Barth’s first two novels, The Floating Opera (1956) and The End of the Road (1958), describe characters burdened by a sense of the futility of all action and the effects of these characters upon the less self-conscious, more active people around them. Barth forsook realism and modern settings in The Sot-Weed Factor (1960), a picaresque tale that burlesques the early history of Maryland and parodies the 18th-century English novel. All three novels appeared in revised editions in 1967.
Giles Goat-Boy (1966) is a bizarre tale of the career of a mythical hero and religious prophet, set in a satirical microcosm of vast, computer-run universities. His work Lost in the Funhouse (1968) consists of short, experimental pieces, some designed for performance, interspersed with short stories based on his own childhood. It was followed by Chimera (1972), a volume of three novellas, and Letters (1979), an experimental novel. The novels Sabbatical (1982) and The Tidewater Tales (1987) are more traditional narratives. Once Upon a Time: A Floating Opera (1994) combined the genres of novel and memoir in the form of a three-act opera.

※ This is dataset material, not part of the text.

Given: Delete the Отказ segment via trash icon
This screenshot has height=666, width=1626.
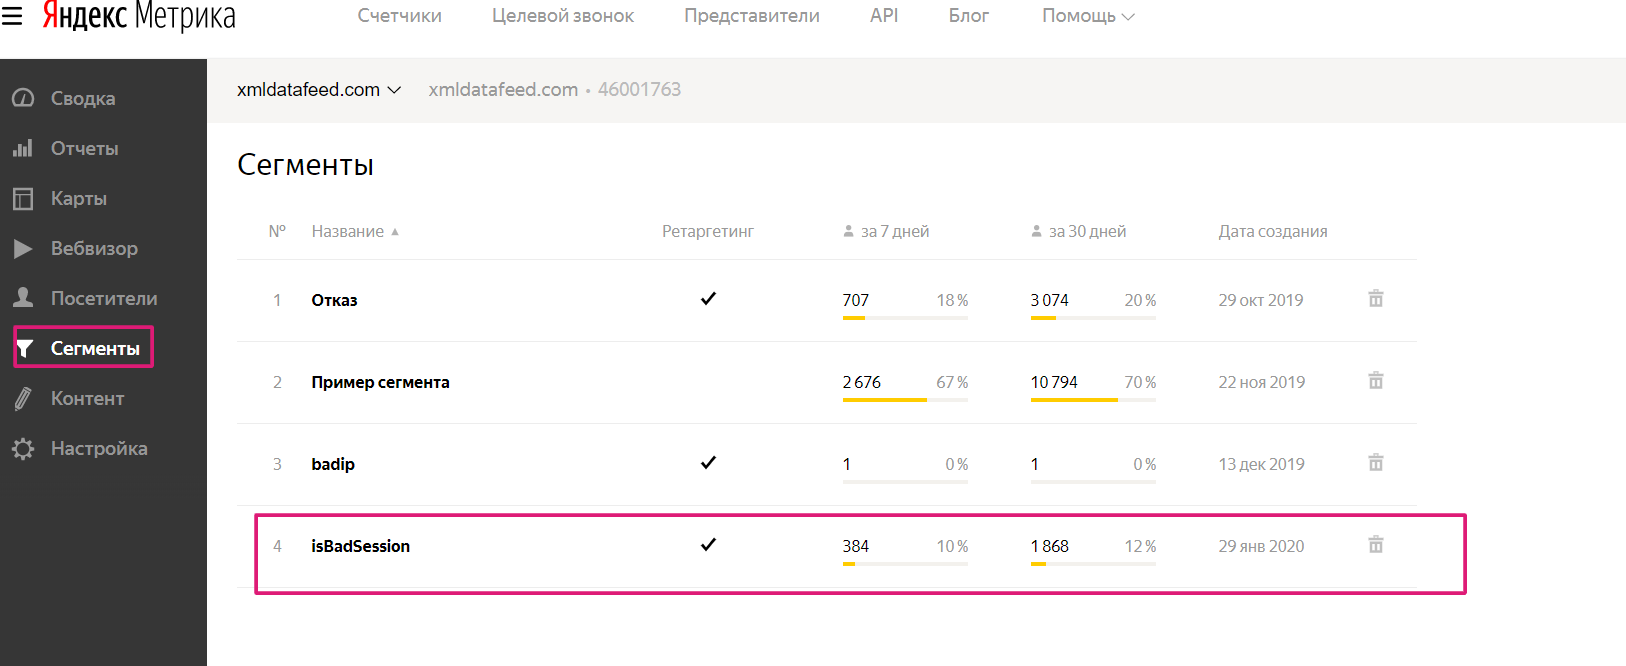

The novel Coming Soon!!! (2001) revisits The Floating Opera and is arguably Barth’s most conspicuously self-conscious work. The Book of Ten Nights and a Night (2004) and The Development (2008) are collections of interconnected short stories. Every Third Thought: A Novel in Five Seasons (2011) features a character from The Development who injures his head and then, with each change of the seasons, experiences moments from his past as if they are taking place in the present. Collected Stories appeared in 2015.
Barth also published several volumes of essays and other nonfiction writings. These included The Friday Book (1984), Further Fridays (1995), and Final Fridays (2012).